# Selected passage
--- Begin ---
Average Curses of Arcane Gems

Deep within the plots of the Earth Disaster Legion, the tactician in black robes learned from a spy in the elven high council about the legendary Arcane Scepter. Intrigued by the primeval magic hidden in the Arcane Gems, he designed a scheme to seize several of them. As the chief scientist, you are assigned to lead research in deciphering their internal energy structures.

The gem cores come in two types. The Type‑2 Arcane Gem has each of its k reaction cores in the form of a 2×n grid, and the Type‑3 Arcane Gem has each core as a 3×n grid (note that the number of cores k and the length n may differ).

When the magical reaction happens, each core is fully filled with magical particles. Each particle is a domino tile of size 1×2 that can be placed either horizontally or vertically; a tiling of a core is valid if every cell of the grid is covered exactly once. Two tiling schemes for a grid are considered different if there exists at least one cell that is covered by a domino in a different position or orientation. For example, a 2×4 grid has 5 tiling schemes, and a 3×2 grid has 3 tiling schemes.
--- End ---
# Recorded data
--- Begin ---
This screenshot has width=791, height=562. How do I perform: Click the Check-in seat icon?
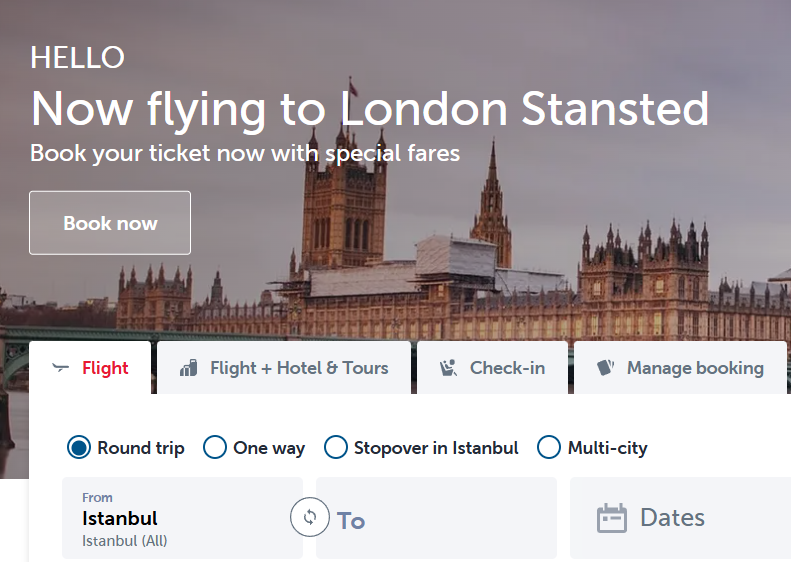pos(448,368)
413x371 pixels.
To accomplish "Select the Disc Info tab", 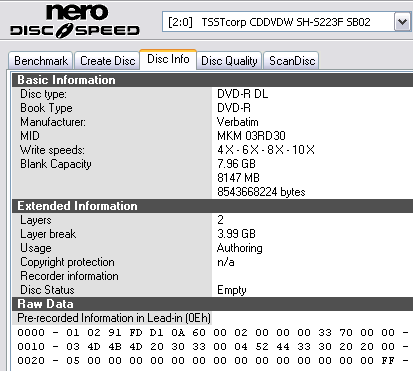I will tap(168, 59).
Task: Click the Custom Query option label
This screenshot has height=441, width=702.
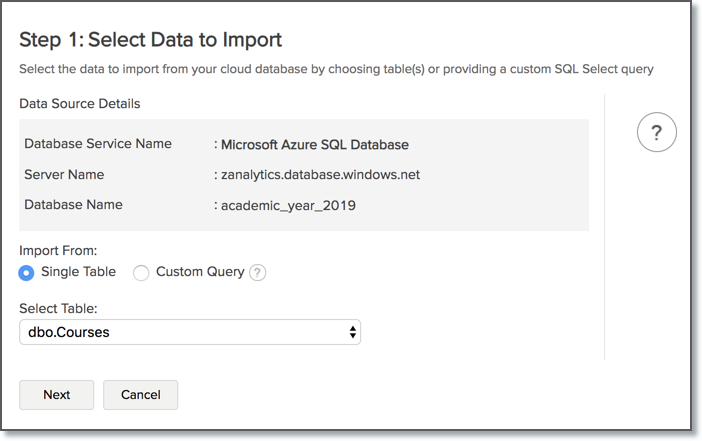Action: 200,272
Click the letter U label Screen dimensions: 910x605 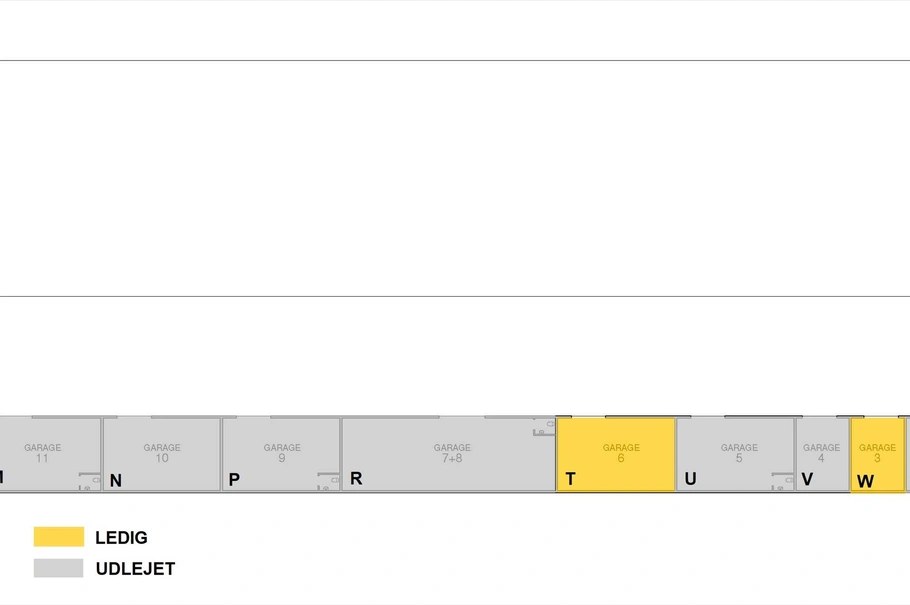tap(690, 479)
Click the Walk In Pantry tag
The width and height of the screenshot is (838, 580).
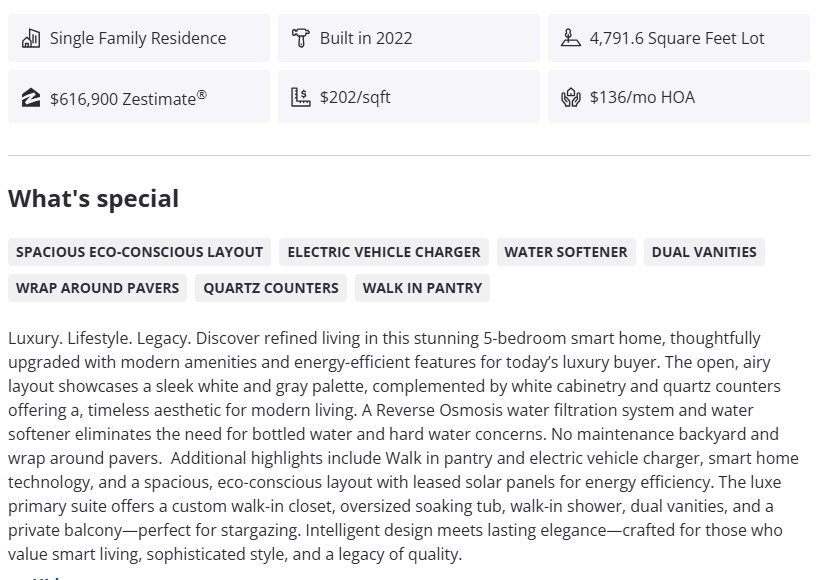click(422, 288)
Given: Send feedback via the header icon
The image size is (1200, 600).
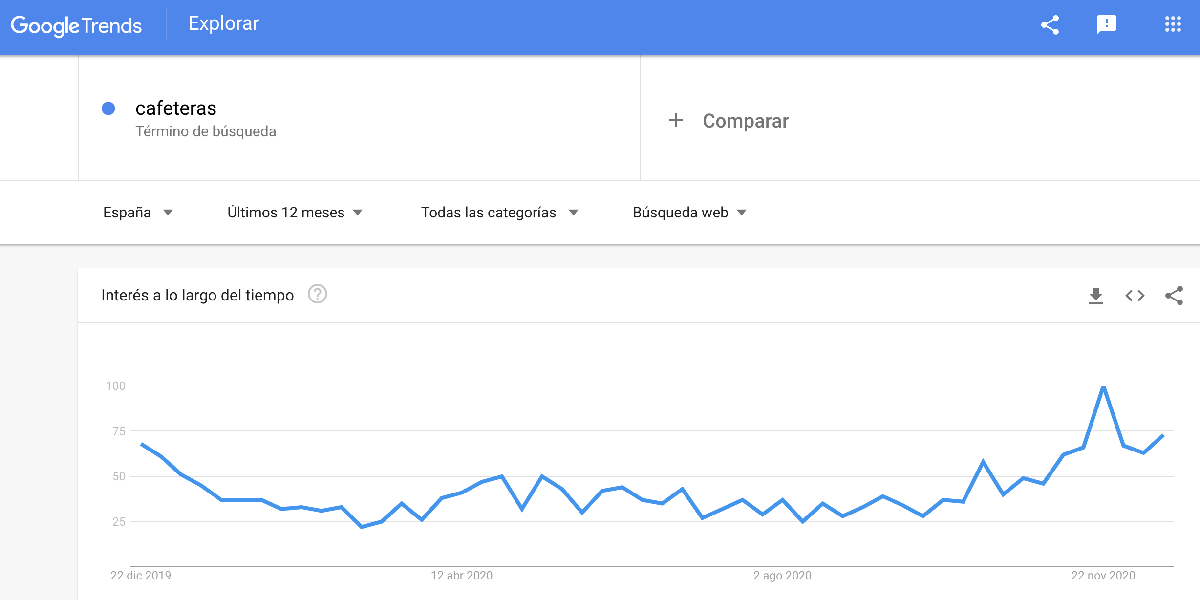Looking at the screenshot, I should coord(1105,25).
--- End ---
# Written exercise 1
Quote the Arcane Gems text word for word, beginning at the words that contain "The gem cores" and stopping after "3 tiling schemes.".
# Written exercise 2
Please extend the Arcane Gems text, picking up after its last sentence.
None of this material is needed.

# Exercise output 1
The gem cores come in two types. The Type‑2 Arcane Gem has each of its k reaction cores in the form of a 2×n grid, and the Type‑3 Arcane Gem has each core as a 3×n grid (note that the number of cores k and the length n may differ).

When the magical reaction happens, each core is fully filled with magical particles. Each particle is a domino tile of size 1×2 that can be placed either horizontally or vertically; a tiling of a core is valid if every cell of the grid is covered exactly once. Two tiling schemes for a grid are considered different if there exists at least one cell that is covered by a domino in a different position or orientation. For example, a 2×4 grid has 5 tiling schemes, and a 3×2 grid has 3 tiling schemes.

# Exercise output 2
A powerful curse is created only if the tiling patterns chosen for the k cores are all distinct. In other words, two curse combinations are regarded as identical if for every tiling in the first combination there exists a tiling in the second combination that is exactly the same.

Formally, for a Type‑2 Arcane Gem with width n and k cores, let the number of different curses be

$$F(n,k)=\binom{T_{2}(n)}{k},$$

where \(T_{2}(n)\) is the number of tiling schemes for a 2×n grid. Similarly, for a Type‑3 Arcane Gem, if \(T_{3}(n)\) denotes the number of tiling schemes for a 3×n grid (note that \(T_{3}(n)=0\) when \(n\) is odd), then the number of curses is

$$G(n,k)=\binom{T_{3}(n)}{k}.$$

For example, \(F(4,1)=5\), \(F(4,2)=10\) and \(G(2,2)=3\).

The exact width n of the cores cannot be measured accurately – only an approximate range \([l,r]\) is known. You are to compute the average number of curses for cores with lengths in this interval:

$$ans2 = \frac{1}{r-l+1}\sum_{n=l}^{r} F(n,k), \quad ans3 = \frac{1}{r-l+1}\sum_{n=l}^{r} G(n,k). $$

The final answer should be expressed as a reduced fraction \(\frac{A}{B}\). Output the value of \(A\times B^{-1} \bmod 998244353\), where \(B^{-1}\) is the multiplicative inverse of \(B\) modulo 998244353.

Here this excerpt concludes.